Saturday, 9 July 2016
Rob Steen (artist)
Danny Wormwood is back, and he's brought Jimmy the Talking Rabbit and Jay (formerly known as Jesus Christ, but worse for wear these days) with him! Since averting Armageddon in his last adventure, the world hasn't improved. Danny, the reluctant Anti-Christ, still produces questionable TV shows and pines for Maggie, his lost love. It seems the best these boys can hope for is a quiet drink at their favourite pub. However, the evil Pope Jacko will not let Wormwood rest after his last sound defeat! To dispatch the Anti-Christ once and for all, Jacko calls upon his deadliest Holy Assassin, Brother One the Killer Eunuch! More blasphemy, action, and razor-sharp dialogue by Garth Ennis, creator of PREACHER.
I really liked the first volume of this series. It was a giggle seeing the Antichrist and his mate Jay go traipsing around heaven and hell before buggering up the devil and god in one easy motion.
This new, short, book tells of the immediate aftermath of these actions. Pope Jacko is gravely ill and taking full body blood transfusions from choir boys sends a eunuch assassin after Jay in order to have him miracle him well again. Neither Jay nor Wormwood are keen on this idea and so hilarity ensues.
Except, it doesn't.
The book never really raised itself to be as good as it could've been and instead it all felt a little flat and formulaic. Good but not really up to Ennis' optimum standard.
'You want more time Mr Brown, of course you do. We all want more time. Let me make you an offer...'
Andrew Brown never has enough time. No time to call his sister, or to prepare for that important presentation at the bank where he works. The train's late, the lift jams. If only he'd had just a little more time. And time is the business of Mr Symington and Mr Blenkinsop. They'll lend him some - at a very reasonable rate of interest.
Detecting a problem, the Doctor, Amy and Rory go undercover at the bank. But they have to move fast to stop Symington and Blenkinsop before they cash in their investments.
The Doctor and the Ponds head to approximately now-a-days to watch a bank collapse bit when they get there they discover a pair of nasties, sharks no-less, handing out 'time watches' and then charging compound interest on their use. Needless to say the doctor feels this sort of rampant capitalism is just a tad uncouth and soon puts a stop to it all.
From a dry premise and tedious setting Alderman has rung a more than half decent story but that cover art needed binning.
After D-Day came the dreadful battle for Normandy, when largely untried Allied soldiers met the seasoned veterans of the German Army. As Panzer units and SS Troops turn the French countryside into a killing ground, a lone British tank crew struggles to rejoin their squadron. Lost behind enemy lines, their only hope lies in their fearsome commander, Corporal Stiles - but can even this wily old trooper overcome their arch-nemesis, Germany's lethal Tiger Tank? Armored titans clash in the most violent way imaginable, in this tale of blazing battle-action and black humor by Garth Ennis and Carlos Ezquerra!

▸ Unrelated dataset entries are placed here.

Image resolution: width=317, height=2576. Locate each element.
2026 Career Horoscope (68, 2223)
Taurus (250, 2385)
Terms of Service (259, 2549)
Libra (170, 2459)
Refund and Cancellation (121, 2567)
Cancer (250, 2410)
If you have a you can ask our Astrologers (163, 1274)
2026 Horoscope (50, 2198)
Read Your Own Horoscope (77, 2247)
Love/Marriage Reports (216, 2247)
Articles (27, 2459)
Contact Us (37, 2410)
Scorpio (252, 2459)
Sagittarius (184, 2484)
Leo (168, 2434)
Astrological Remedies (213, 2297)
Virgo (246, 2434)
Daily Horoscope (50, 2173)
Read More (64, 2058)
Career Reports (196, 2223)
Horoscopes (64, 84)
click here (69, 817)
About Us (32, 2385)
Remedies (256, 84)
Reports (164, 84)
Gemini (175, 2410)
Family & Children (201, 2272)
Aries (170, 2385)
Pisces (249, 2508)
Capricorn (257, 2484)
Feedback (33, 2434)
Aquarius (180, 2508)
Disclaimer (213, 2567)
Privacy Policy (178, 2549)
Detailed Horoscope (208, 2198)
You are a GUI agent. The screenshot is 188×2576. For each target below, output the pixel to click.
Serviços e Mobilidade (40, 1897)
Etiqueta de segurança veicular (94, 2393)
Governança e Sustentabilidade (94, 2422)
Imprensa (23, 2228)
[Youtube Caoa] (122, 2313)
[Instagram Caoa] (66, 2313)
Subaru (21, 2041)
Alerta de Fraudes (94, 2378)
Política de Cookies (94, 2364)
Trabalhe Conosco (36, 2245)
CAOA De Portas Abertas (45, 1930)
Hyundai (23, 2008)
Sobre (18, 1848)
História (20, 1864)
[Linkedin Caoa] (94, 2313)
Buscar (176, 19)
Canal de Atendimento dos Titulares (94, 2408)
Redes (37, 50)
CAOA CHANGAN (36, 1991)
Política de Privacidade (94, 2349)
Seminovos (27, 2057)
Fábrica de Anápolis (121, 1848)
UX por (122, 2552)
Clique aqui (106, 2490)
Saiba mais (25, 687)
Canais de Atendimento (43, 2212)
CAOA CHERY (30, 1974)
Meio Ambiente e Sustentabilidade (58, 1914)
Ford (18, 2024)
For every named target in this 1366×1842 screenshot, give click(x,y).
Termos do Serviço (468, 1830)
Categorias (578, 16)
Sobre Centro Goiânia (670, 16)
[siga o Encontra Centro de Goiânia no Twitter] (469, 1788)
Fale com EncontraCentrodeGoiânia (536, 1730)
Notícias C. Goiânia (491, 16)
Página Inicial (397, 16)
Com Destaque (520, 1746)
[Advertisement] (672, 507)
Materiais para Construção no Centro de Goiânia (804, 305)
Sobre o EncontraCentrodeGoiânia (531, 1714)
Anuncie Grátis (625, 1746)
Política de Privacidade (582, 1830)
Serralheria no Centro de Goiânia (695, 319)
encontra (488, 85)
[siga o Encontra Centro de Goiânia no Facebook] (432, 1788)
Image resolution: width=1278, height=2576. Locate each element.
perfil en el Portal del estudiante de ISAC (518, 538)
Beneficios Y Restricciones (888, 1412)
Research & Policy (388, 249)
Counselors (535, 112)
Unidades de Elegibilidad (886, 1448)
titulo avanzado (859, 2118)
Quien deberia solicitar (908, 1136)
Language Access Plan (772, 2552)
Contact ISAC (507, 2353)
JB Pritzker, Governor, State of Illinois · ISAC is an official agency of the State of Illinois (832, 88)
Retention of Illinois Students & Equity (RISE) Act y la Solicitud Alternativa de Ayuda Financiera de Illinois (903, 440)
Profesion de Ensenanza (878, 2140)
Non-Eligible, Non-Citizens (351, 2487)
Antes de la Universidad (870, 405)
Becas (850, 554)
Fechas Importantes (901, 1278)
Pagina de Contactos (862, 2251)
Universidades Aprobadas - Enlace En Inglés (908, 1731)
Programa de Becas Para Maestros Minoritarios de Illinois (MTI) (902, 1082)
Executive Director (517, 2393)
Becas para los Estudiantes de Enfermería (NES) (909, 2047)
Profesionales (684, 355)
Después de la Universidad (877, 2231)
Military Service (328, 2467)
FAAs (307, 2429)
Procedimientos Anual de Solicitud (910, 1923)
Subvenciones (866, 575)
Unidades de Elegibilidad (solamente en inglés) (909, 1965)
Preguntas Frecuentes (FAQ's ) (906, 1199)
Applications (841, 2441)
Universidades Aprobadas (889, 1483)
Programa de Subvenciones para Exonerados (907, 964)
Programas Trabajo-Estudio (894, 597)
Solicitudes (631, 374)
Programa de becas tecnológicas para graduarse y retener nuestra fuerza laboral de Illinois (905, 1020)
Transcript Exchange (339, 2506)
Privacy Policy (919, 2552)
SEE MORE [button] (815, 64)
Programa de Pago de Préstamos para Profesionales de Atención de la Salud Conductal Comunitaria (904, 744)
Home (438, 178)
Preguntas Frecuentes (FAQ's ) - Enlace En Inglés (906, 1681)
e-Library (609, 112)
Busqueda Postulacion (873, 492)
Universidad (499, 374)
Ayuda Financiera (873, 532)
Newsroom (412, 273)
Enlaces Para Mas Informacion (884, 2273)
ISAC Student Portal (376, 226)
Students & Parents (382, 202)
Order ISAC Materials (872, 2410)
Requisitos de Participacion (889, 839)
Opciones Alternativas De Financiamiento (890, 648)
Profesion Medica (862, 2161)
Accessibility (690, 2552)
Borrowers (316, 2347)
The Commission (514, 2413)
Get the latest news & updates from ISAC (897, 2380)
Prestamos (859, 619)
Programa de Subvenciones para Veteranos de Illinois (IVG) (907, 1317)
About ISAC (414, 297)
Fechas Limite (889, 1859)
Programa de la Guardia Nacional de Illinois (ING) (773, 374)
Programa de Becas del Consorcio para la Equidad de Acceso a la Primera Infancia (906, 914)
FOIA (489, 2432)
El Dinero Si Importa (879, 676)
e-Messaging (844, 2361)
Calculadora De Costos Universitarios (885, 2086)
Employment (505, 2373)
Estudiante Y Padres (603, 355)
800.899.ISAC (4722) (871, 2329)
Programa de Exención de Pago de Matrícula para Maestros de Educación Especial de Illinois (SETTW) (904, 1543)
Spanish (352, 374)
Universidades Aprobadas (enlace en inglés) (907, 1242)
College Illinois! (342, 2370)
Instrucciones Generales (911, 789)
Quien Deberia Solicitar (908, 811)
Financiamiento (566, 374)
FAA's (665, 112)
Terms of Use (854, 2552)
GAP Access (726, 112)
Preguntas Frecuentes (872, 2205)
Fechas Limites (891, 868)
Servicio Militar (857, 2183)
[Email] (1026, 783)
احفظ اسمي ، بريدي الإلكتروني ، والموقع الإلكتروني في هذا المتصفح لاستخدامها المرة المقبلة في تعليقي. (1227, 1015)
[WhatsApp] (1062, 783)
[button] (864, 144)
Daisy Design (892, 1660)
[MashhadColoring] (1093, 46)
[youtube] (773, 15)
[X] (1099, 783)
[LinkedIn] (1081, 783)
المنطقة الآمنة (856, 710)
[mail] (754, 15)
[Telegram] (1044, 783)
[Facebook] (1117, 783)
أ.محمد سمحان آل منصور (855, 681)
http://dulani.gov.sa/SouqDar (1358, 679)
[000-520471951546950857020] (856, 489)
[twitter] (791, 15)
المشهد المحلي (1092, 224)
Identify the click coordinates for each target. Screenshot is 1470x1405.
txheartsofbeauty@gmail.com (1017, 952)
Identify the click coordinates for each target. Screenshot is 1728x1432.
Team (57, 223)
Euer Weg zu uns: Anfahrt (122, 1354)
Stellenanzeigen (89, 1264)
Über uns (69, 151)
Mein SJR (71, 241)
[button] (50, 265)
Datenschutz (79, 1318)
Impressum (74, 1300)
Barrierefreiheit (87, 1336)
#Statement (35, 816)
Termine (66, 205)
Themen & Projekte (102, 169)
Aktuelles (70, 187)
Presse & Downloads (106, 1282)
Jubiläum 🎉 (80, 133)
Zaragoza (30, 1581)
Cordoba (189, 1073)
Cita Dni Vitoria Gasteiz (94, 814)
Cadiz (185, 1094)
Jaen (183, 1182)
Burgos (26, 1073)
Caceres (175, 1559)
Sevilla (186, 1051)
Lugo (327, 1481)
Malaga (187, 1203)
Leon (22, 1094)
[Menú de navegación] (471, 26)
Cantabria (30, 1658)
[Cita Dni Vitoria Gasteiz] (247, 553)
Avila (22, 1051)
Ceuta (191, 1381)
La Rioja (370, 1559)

I picked this up for a war story obsessed friend for Xmas last year but grabbed a quick look at it first. It's pretty typical Ennis really. Here he's carrying on the stuff he did in 'War Stories' and basically it's 'Warlord', 'Hotspur', or 'Victor' but with the blood, carnage and swearing left in.
Tankies is the story of a lost tank crew trying to find their way to tiger lines whilst avoiding the attention of any German Tiger tanks. Alongside this we have the story of what's going on with the regiment they're hunting for in a story that's a lot less frivolous than the other.
It isn't as serious as the 'War Stories' books or indeed as one of the other volumes of this series that I read earlier in the year but it was good (not great), solid Ennis and that's never a bad thing.
I've been seeing this series touted around for a while now so I was happy to see it show up in my local library. This first one though was pretty bad.
The first story tells of a military unit formed of experimental robot soldiers. It's barely coherent story is rendered even less so by the ghastly lifeless static artwork of Menton Matthews III. It's vaguely photo realistic, sub Templesmith tat.
The second story about a cleaner and the suit some robots build for him is slightly more together and the art (by Paul McCaffrey) is much nicer but thew ending is predictable.
The worst story is kept for last with voodoo zombies pitched against actual ones and with the robots turning up halfway through. The art by Gabriel Hernandez is a muddy mess but again it's Chris Ryall's lack of storytelling chops that brings the whole thing crashing down.
Hopefully the other book will be better but on this evidence I'm not holding out much hope.